▶ **Work to be completed**: Report the count of lines in the records that contain "agent", without any added text.

▶ **Information shown**:
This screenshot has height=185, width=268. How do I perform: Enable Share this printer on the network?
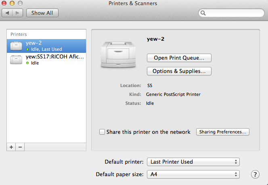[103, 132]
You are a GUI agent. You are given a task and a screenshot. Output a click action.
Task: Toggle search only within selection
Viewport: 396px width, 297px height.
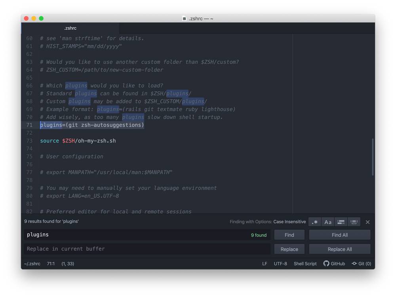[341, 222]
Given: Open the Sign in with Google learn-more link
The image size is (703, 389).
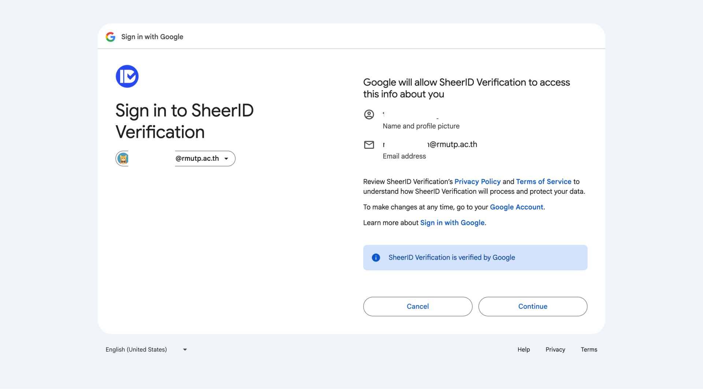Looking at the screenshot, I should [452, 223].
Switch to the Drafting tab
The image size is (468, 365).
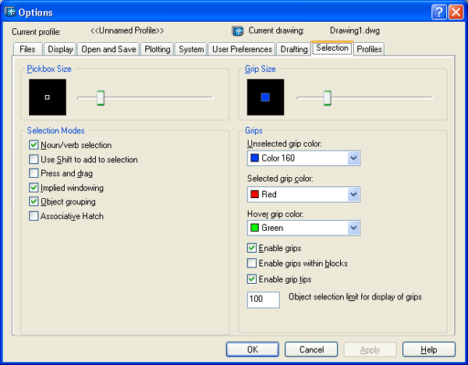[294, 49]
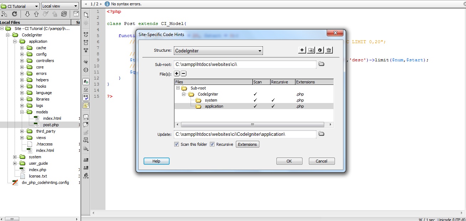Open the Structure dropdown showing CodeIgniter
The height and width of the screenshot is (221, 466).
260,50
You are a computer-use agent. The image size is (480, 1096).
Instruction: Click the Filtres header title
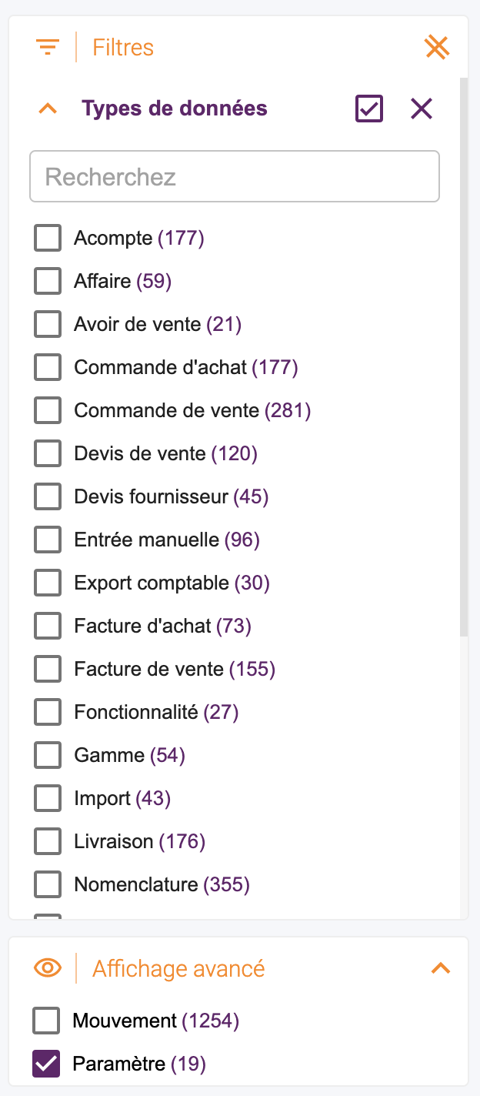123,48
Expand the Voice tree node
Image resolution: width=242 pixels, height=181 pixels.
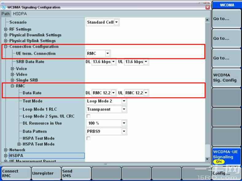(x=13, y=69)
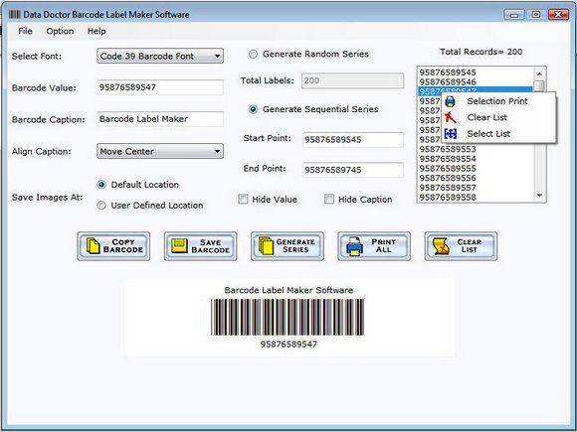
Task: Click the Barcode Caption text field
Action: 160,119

▶ **Exercise solution**: 2